24 Mart Dünya Tüberküloz Günü

Malatya İl Halk Sağlığı Müdürü Dr. Kemal Şener, verem hastalığından korunmada en etkin yolun aşı olduğunu dile getirerek, 'Solunum yoluyla bulaşan verem önlenebilir ve tedavi edilebilir bir hastalıktır' dedi.

İl Halk Sağlığı Müdürlüğü tarafından 24 Mart Dünya Tüberküloz Günü dolayısıyla Malatya Park AVM’de farkındalık etkinliği düzenlendi. Tüberküloz hastalığına dikkat çekmek ve vatandaşları hastalıktan korunmanın yolları hakkında bilinçlendirmek için düzenlenen etkinliğe Malatya İl Halk Sağlığı Müdürü Dr. Kemal Şener ve sağlık çalışanları katıldı. Burada konuşan Dr. Şener Tüberküloz hastalığı hakkında bilgi vererek, hafta boyunca hastalıkla ilgili bilinçlendirme etkinlikleri düzenleyeceklerini söyledi. Tüberküloz’un bulaşıcı bir hastalık olduğunu kaydeden Şener, “Bu hastalık, hastaların özellikle öksürme ve hapşırmaları sırasında etrafa saçtıkları basillerin sağlam kişiler tarafından solunması ile bulaşan ve tümüyle tedavi edilebilen bir hastalıktır. Dünya Sağlık Örgütü’nün raporlarına göre, dünya nüfusunun tahmini olarak üçte biri tüberküloz hastası olmaksızın bu mikrobu taşımaktadır. Bu insanların yüzde 10’unun, yaşamlarının bir döneminde tüberküloz hastalığına yakalanma ihtimali bulunmaktadır. Dünyada her yıl yaklaşık 9 milyon kişi verem hastalığına yakalanmaktadır. Dünyada en çok ihmal edilen hastalıklar arasında gelmektedir” şeklinde konuştu.

Hastalığın belirtileri

Müdür Şener, tüberküloz bakterisinin vücuda girdikten sonra yıllarca hastalık yapmadan akciğerlerde kalabildiğini vurgulayarak, hastalığın belirtileri hakkında bilgi verdi. Dr. Şener, "Vücut direncinin düştüğü durumlarda, vücutta beklemekte olan tüberküloz basili çoğalarak verem hastalığına yol açar. Tedavi görmeyen verem hastası ile birlikte aynı evde yaşamak, kötü yaşam koşulları, kötü beslenme, HIV/AIDS hastalığı, şeker hastalığı, kanser, vücut direncini azaltan diğer hastalıklar ve sigara içmek verem hastalığına yakalanma ihtimalini artırır. Tüberküloz daha çok akciğerlerde görülmesine rağmen her organda ve dokuda hastalık oluşturabilir. Bu nedenle iki haftadan uzun süren, tedaviye rağmen geçmeyen ve aralıklı olarak artışlar gösteren öksürük buna ek olarak ateş, gece terlemesi, kilo kaybı, halsizlik, iştahsızlık belirtileri verem hastalığından şüphelendirmelidir. Bu belirtilerin olduğu durumlarda öncelikle Aile Hekimine ve ilgili sağlık kuruluşlarına başvurulmalıdır” ifadelerini kullandı.
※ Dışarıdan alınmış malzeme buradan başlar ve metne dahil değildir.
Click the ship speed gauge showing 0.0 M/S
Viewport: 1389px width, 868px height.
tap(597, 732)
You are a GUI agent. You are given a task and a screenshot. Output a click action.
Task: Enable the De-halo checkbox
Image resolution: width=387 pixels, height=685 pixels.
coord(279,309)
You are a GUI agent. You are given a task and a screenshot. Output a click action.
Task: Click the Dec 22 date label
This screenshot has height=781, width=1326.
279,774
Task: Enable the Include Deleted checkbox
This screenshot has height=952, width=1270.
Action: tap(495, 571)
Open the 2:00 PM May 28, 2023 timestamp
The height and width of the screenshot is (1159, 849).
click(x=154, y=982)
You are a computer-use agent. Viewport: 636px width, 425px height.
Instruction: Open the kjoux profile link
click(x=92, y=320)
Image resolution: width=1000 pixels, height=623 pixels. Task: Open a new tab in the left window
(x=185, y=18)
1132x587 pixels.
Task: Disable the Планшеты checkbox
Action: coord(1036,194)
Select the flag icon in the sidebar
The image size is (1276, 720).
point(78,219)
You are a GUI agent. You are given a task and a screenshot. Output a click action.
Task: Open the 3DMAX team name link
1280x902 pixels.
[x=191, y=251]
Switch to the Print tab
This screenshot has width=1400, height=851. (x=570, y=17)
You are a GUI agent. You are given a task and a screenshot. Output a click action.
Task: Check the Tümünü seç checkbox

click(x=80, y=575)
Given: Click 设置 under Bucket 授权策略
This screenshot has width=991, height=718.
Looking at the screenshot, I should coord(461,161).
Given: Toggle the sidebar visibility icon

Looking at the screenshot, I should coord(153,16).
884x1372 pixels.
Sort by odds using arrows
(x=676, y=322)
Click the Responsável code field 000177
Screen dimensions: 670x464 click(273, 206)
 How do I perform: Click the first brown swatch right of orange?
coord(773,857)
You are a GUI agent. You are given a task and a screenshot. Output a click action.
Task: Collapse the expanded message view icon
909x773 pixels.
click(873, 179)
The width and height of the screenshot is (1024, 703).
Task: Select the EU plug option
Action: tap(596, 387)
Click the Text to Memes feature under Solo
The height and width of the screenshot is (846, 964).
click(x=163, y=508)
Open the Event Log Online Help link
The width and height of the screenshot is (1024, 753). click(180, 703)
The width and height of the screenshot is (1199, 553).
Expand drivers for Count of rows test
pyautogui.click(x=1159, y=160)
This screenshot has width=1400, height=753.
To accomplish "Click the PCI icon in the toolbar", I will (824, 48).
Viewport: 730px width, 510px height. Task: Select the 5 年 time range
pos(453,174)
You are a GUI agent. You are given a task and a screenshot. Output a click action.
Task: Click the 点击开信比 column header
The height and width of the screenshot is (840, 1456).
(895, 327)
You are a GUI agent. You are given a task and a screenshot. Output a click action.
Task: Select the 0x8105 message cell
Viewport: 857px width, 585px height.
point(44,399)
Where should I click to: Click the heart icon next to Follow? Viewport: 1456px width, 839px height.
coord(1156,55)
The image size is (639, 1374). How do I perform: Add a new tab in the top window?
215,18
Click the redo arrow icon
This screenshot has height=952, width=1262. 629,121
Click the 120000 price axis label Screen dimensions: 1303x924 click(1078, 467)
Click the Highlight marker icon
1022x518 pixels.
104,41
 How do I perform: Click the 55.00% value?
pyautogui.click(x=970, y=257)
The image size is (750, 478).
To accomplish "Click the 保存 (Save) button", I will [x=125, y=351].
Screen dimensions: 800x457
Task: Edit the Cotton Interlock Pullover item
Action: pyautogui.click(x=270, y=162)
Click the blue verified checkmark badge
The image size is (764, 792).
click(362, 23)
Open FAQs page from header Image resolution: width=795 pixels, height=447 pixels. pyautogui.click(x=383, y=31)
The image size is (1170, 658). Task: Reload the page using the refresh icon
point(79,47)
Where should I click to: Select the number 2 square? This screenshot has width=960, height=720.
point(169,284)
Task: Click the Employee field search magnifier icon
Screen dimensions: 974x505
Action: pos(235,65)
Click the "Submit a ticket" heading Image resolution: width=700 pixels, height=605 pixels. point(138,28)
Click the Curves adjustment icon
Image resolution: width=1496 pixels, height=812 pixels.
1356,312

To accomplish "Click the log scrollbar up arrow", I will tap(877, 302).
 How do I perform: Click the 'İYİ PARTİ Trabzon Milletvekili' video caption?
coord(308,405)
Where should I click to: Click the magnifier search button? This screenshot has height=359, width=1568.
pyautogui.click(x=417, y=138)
Tedavide etkin olan ve Dünya Sağlık Örgütü tarafından önerilen Doğrudan Gözetimli Tedavi Uygulamasının Türkiye’de de 2006 yılından beri başarıyla yapıldığını sözlerine ekleyen Şener, “Verem tedavisinde kullanılan ilaçlarla verem hastalarının tedavileri başarı ile yürütülmektedir. Verem hastalarının bulaştırıcılığı tedavi başlanınca hızla kaybolur ve başarıyla tedavi olan bir verem hastasının toplumda hastalık geçirmemiş diğer kişilerden bir farkı bulunmamaktadır. Bu kapsamda verem ilaçları teşhis konulan hastalara ücretsiz verilmekte ve bir sağlık personeli gözetiminde ilacın içilmesi sağlanmaktadır” dedi.

Şener, verem hastalığından korunmada en etkin yolun aşı olduğunu da dile getirerek “Doğumdan sonraki 2. ayın bitiminde bebeklere uygulanan verem aşısı koruyucudur. Solunum yoluyla bulaşan verem önlenebilir ve tedavi edilebilir bir hastalıktır” diye konuştu.